READING PASSAGE:
+++
The Parramatta Light Rail scheme was officially unveiled on 8 December 2015, when the government announced it had selected the Strathfield route plus a truncated version of the Macquarie Park route that ends at Carlingford. The two routes were proposed to converge at Camellia and proceed through Parramatta to Westmead.

The government's announcement included a $1 billion contribution towards the project. The government will also adopt the value capture approach advocated by The WestLine Partnership, by instigating an infrastructure contribution on new residential developments along the route. The revenue raised by the levy will be used to help fund the light rail and other infrastructure for the area. The government's investigations into the value capture process held up the announcement of the preferred route but would reportedly have allowed the two lines to be built together. The state government will also explore funding contributions from the federal and local tiers of government. The convenor of the partnership stated that the light rail project's funding model would be used as a test case for funding future infrastructure projects.

Construction of the lines was expected to commence in late 2018 but there was no announcement of an expected completion date or a total budget for the project. An early estimate from January 2016 put the total cost at $3.51 billion.
+++
INSTRUCTIONS:
(a) Edit the Parramatta Light Rail passage from "The government's announcement" to "future infrastructure projects." so that "charge" replaces "levy".
(b) For each statement below, answer yes or no according to the Parramatta Light Rail passage, and quote the words from it that decide the answer.
(i) The government's announcement included a $1 billion contribution towards the project.
(ii) Construction of the lines was expected to begin in early 2017.
(iii) The government announced an expected completion date for the project.

SOURCE DATA:
+++
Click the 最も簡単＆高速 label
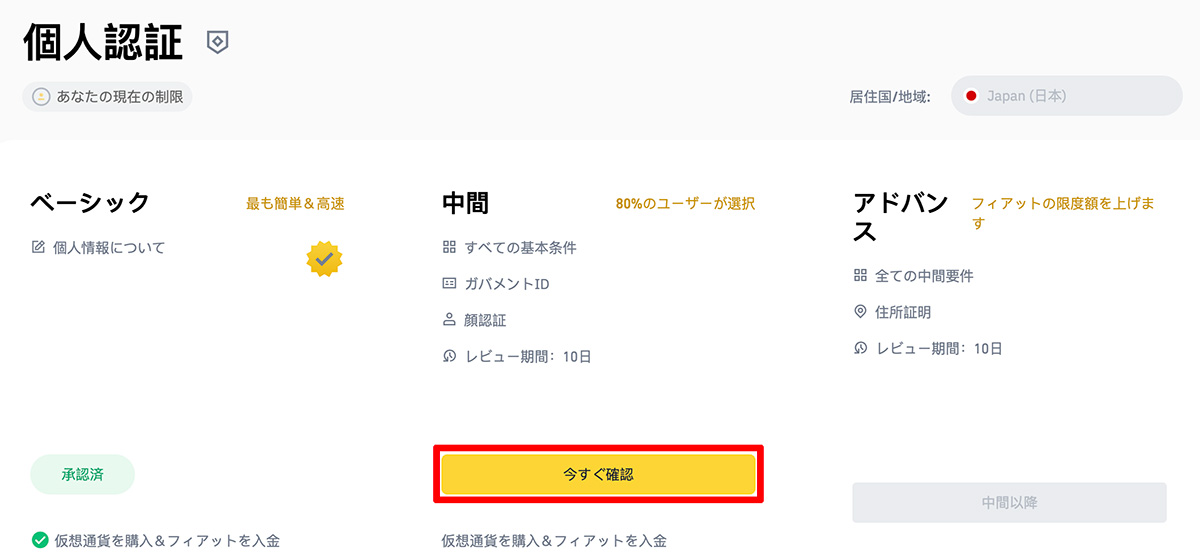Screen dimensions: 1200x556 [295, 203]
+++
RESULTS IN ORDER:
(a)
The government's announcement included a $1 billion contribution towards the project. The government will also adopt the value capture approach advocated by The WestLine Partnership, by instigating an infrastructure contribution on new residential developments along the route. The revenue raised by the charge will be used to help fund the light rail and other infrastructure for the area. The government's investigations into the value capture process held up the announcement of the preferred route but would reportedly have allowed the two lines to be built together. The state government will also explore funding contributions from the federal and local tiers of government. The convenor of the partnership stated that the light rail project's funding model would be used as a test case for funding future infrastructure projects.

(b)
(i) Yes: "The government's announcement included a $1 billion contribution towards the project."
(ii) No: "Construction of the lines was expected to commence in late 2018"
(iii) No: "there was no announcement of an expected completion date or a total budget for the project"